Find Everything You Need—and Poke, Too—at Foodland in Hawaiʻi
This O‘ahu-based grocery chain has a new, innovative vision for a modern world.

This year may just be the year of peak poke.
As far east as New York City, you’ll find hip restaurants and lunch counters slinging bowls of the seasoned cubed fish, piled high with every topping under the sun, from boiled soybeans to crunchy puffed rice.

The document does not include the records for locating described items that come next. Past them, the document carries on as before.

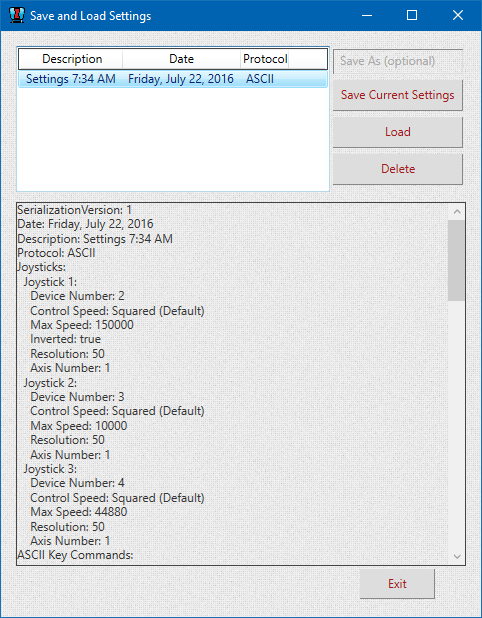Select the Settings 7:34 AM row
482x618 pixels.
173,79
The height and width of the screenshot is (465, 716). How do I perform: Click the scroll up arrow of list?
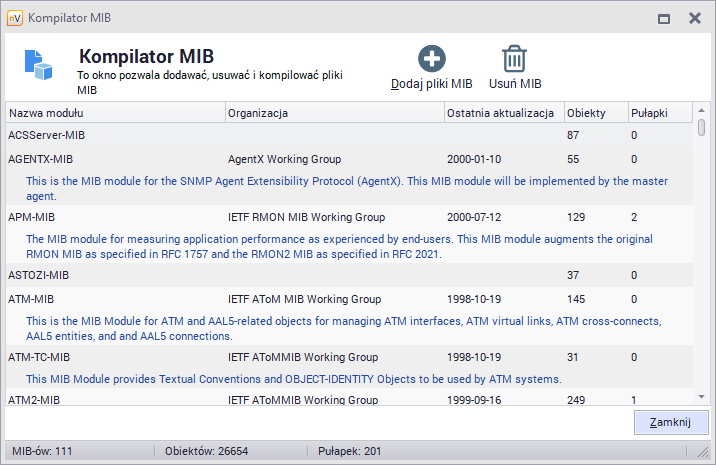pos(701,111)
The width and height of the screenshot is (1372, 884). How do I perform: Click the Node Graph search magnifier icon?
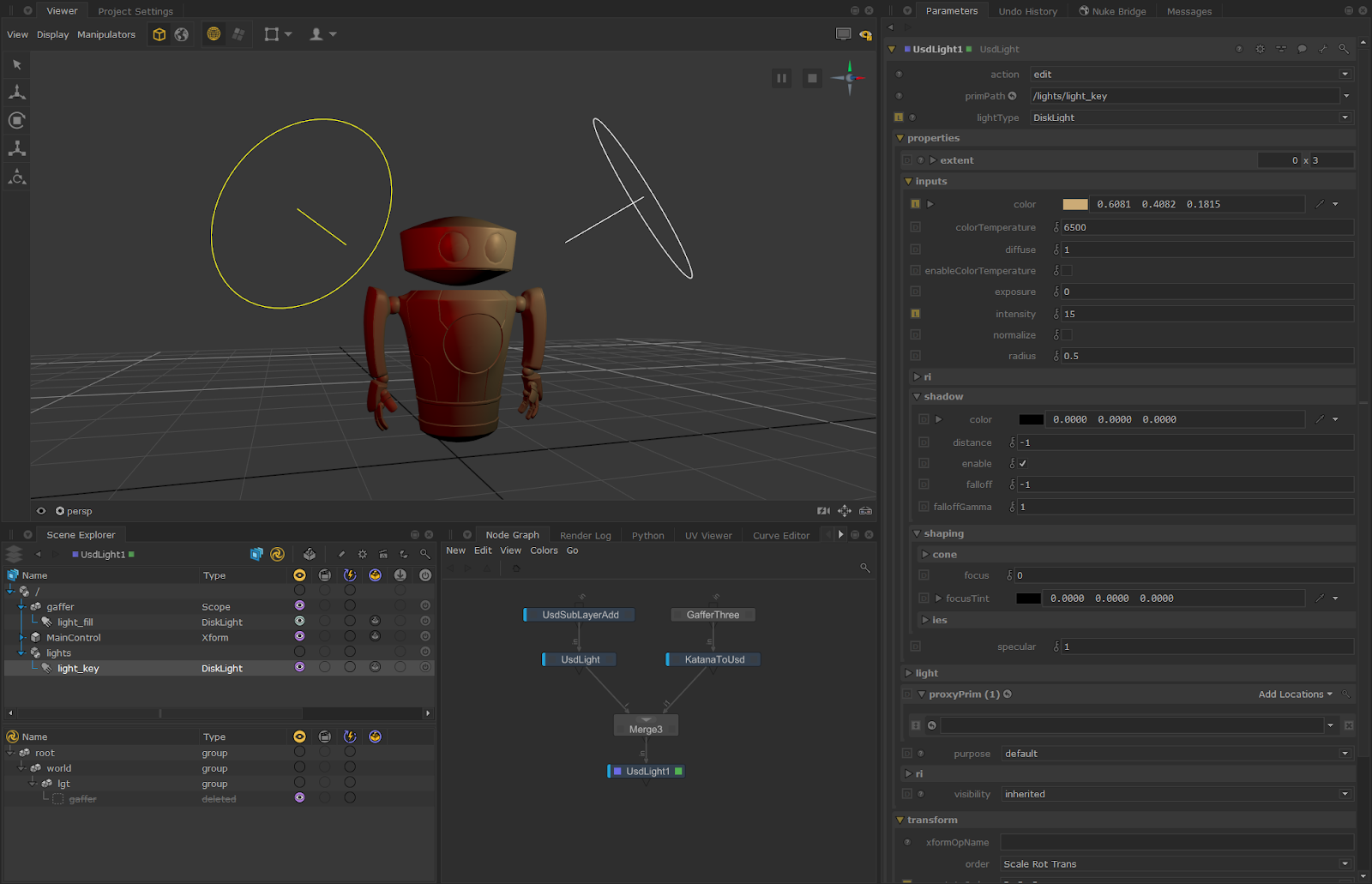864,568
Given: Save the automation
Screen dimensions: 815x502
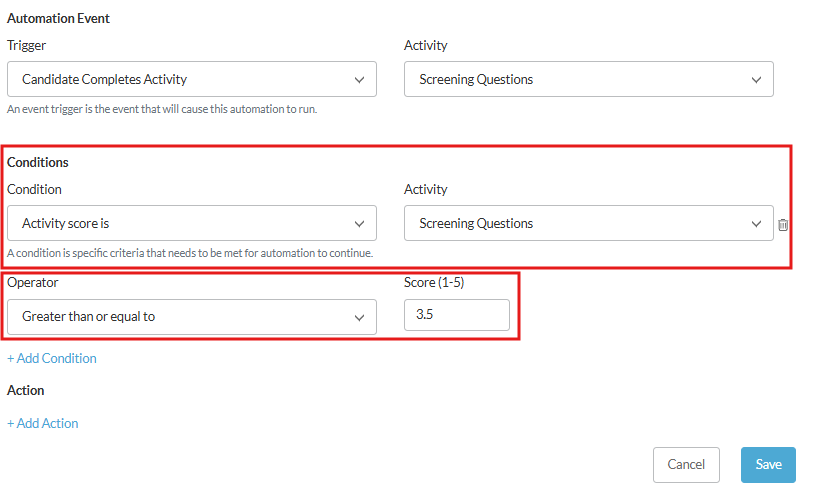Looking at the screenshot, I should 768,465.
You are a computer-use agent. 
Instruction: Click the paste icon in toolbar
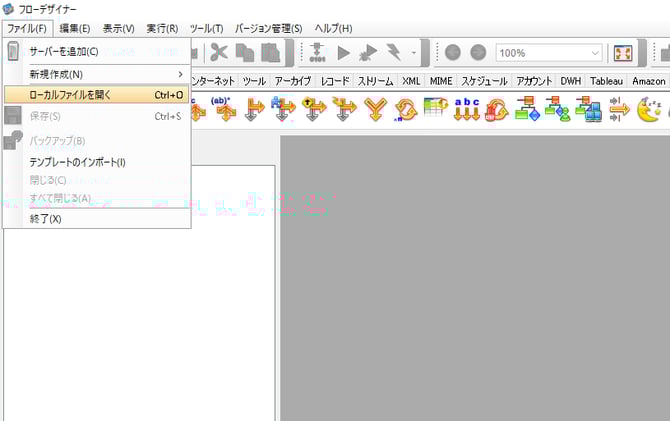pos(270,53)
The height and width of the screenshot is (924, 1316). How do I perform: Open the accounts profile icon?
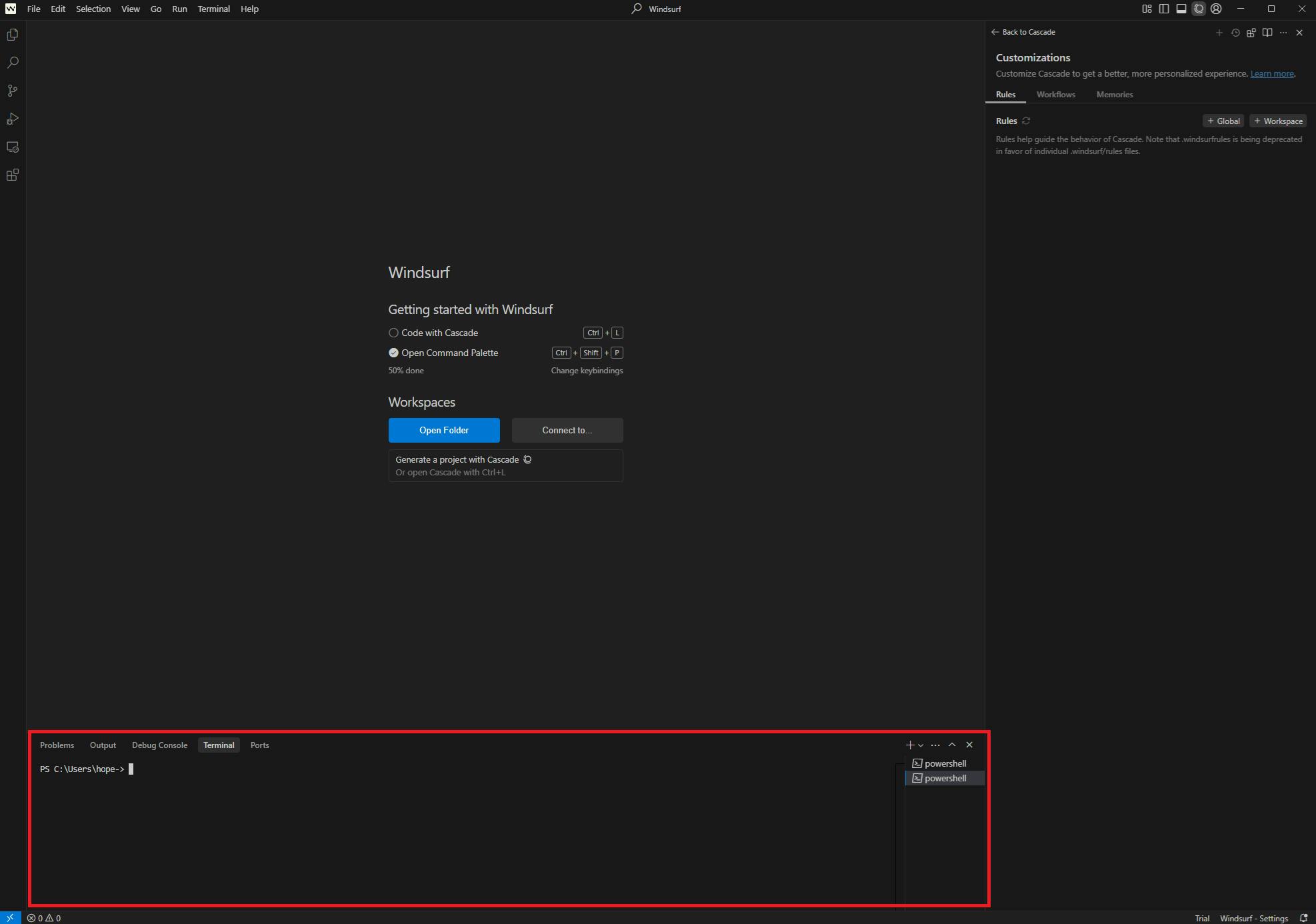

More often than not, these teeming bowls are starkly different from poke you’d find in Hawai‘i, where the dish originates. Instead of a rainbow of toppings in colorful, Instagram-worthy arrangements, the dish here is likely to be simpler, with flavors and ingredients that are quintessentially Hawai‘i: Pipi kaula, a sort of Hawaiian beef jerky; Chinese oyster sauce; Japanese soy sauce.
Poke may be all the rage right now, with bowls overflowing with a variety of new ingredients like avocado, kim chee and plantain chips. But in Hawai‘i, locals still get their poke fixes at small mom and pops, and at supermarkets, namely Foodland.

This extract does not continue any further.